Infelizmente, no seio da Igreja, que é constituída por homens, não faltam pecadores, sobretudo quando não se vive o preceito da caridade, que é fundamental e deve ser o primeiro para um cristão. Desta forma não se origina um antitestemunho de Jesus Cristo. A grande multidão de mártires testemunha com o seu sangue a fidelidade da Igreja a Jesus Cristo porque, mesmo que nela haja pecadores, é ao mesmo tempo uma Igreja de mártires, ou seja, de cristãos autênticos, que praticaram a sua fé em Cristo e a sua caridade para com os irmãos, incluindo os inimigos, até ao sacrifício, não só da sua vida, mas também com frequência da sua honra, tendo suportado grandes humilhações, entre outras as de terem sido chamados traidores e impostores.
O martírio cristão proclama com evidencia que Deus, a pessoa de Jesus Cristo, a fé n'Ele e a fidelidade ao Evangelho são os valores mais nobres da vida humana, a ponto de sacrificar por eles a própria vida.

Os mártires não hesitaram em dar a sua vida pela fé em momentos de perseguição sanguinolenta. Que mensagem transmitem aos cristãos de hoje, na nossa existência quotidiana? Recordam-nos que devemos viver profundamente a nossa fé, não só a nível pessoal e privado, mas também no nosso agir responsável na sociedade, na qual nos compete o dever de promover e tutelar eficazmente aqueles valores que estão na origem de uma convivência baseada na justiça, como a vida, a família e o direito irrenunciável dos pais à educação dos filhos.
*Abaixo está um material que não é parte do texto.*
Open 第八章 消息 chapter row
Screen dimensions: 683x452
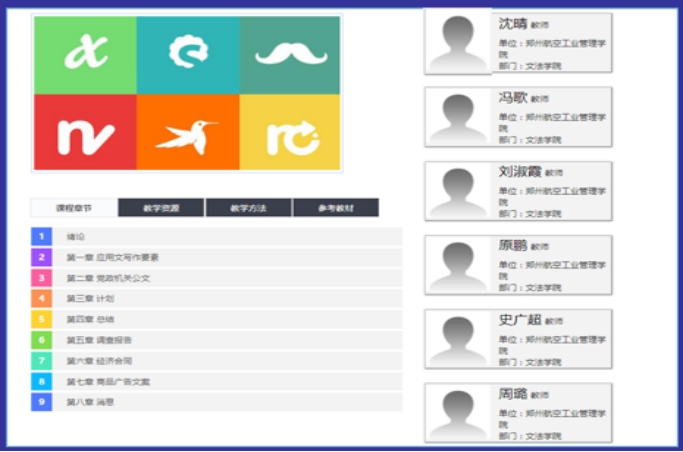tap(90, 402)
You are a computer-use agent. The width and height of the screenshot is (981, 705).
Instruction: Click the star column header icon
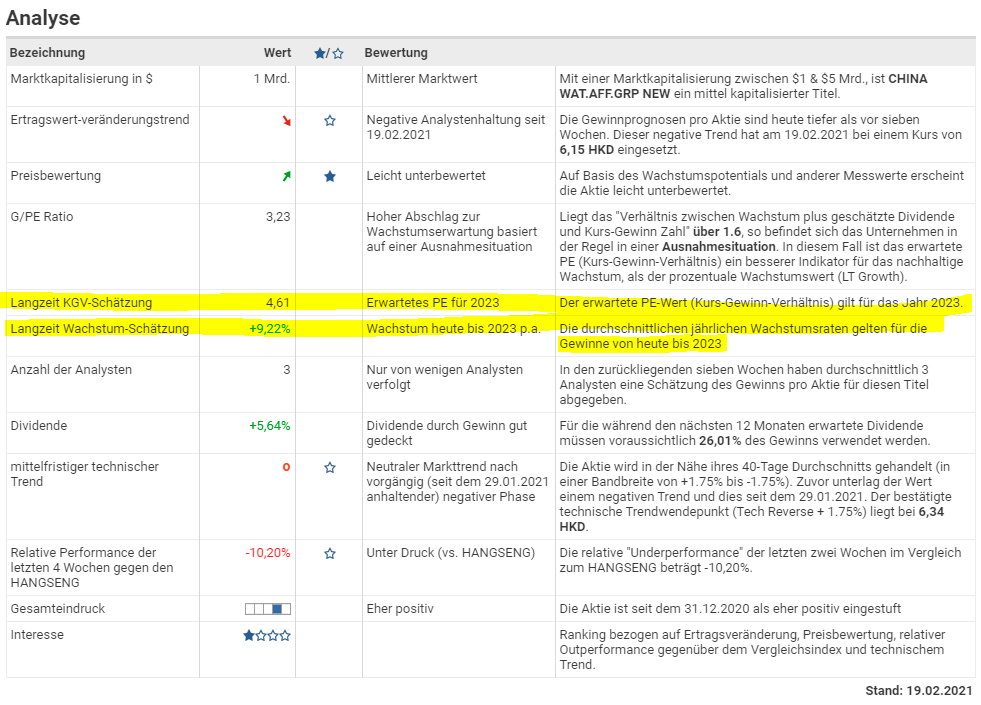coord(329,53)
4. Quando os mártires são pessoas pobres e humildes, que dedicaram a sua vida a obras de caridade e que sofreram e morreram perdoando os seus algozes, então está-se diante de uma realidade que supera o nível humano e obriga a compreender que só Deus pode conceder a graça e a força do martírio. Assim, o martírio cristão é um sinal, eloquente como nunca, da presença e da acção de Deus na história humana.

Santo Agostinho dizia: "Non vincit nisi veritas" (só a verdade vence). Portanto, não o homem sobre o homem, nem os perseguidores sobre as suas vítimas, não obstante as aparências. No caso dos mártires cristãos, como os novos beatos de hoje, no fim é a verdade que prevalece sobre o erro, porque concluía o santo doutor de Hipona: "Victoria veritatis est caritas", ou seja, a vitória da verdade é a caridade (Sermão 358, 11).
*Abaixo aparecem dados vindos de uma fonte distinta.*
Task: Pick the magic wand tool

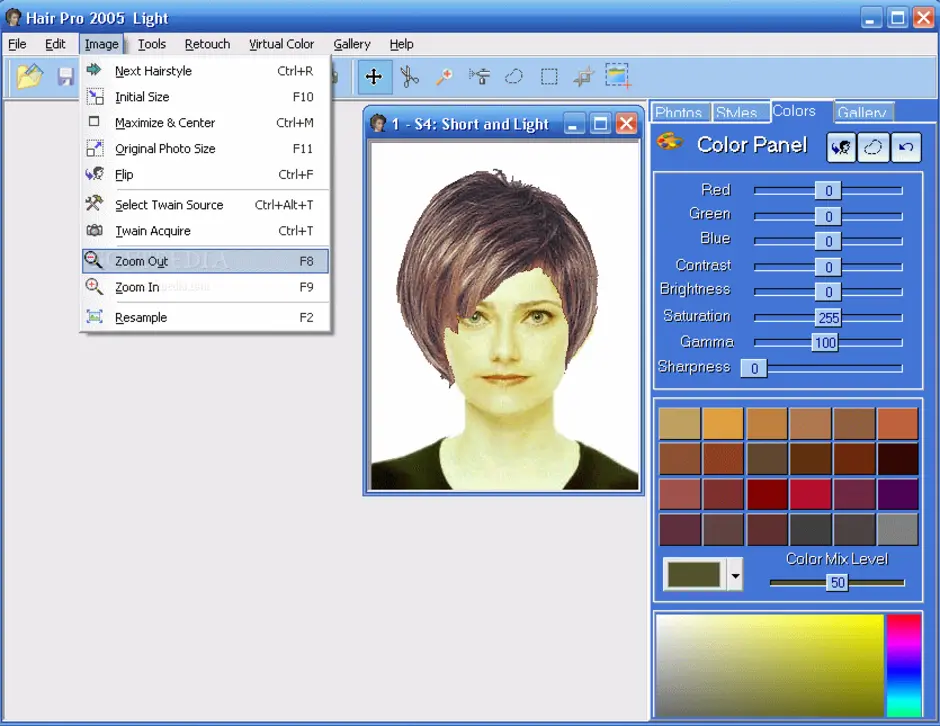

Caríssimos irmãos e irmãs, o nosso mundo contemporâneo tem mais do que nunca necessidade de compreender a grande lição destas testemunhas visíveis do amor cristão, porque só o amor é credível.

Para os "pobres cristãos" como, no fundo, todos nós somos, os mártires são um estímulo para viver o Evangelho séria e integralmente, enfrentando com coragem os pequenos e grandes sacrifícios que a vida crista, vivida na fidelidade às palavras e aos exemplos de Jesus, normalmente exige. Os mártires são os imitadores mais autênticos de Jesus na sua paixão e na sua morte. Eis por que a Igreja sempre viu neles os discípulos mais verdadeiros de Jesus, honrou a sua memória e em todos os tempos os propôs aos cristãos como modelos a serem imitados.

No caminho da história, muitas vezes obscuro para a Igreja, os mártires são a grande luz que melhor reflecte Aquele rumo ao qual ela "prossegue a sua peregrinação no meio das perseguições do mundo e das consolações de Deus" (Lumen gentium, 8), nosso Senhor Jesus Cristo.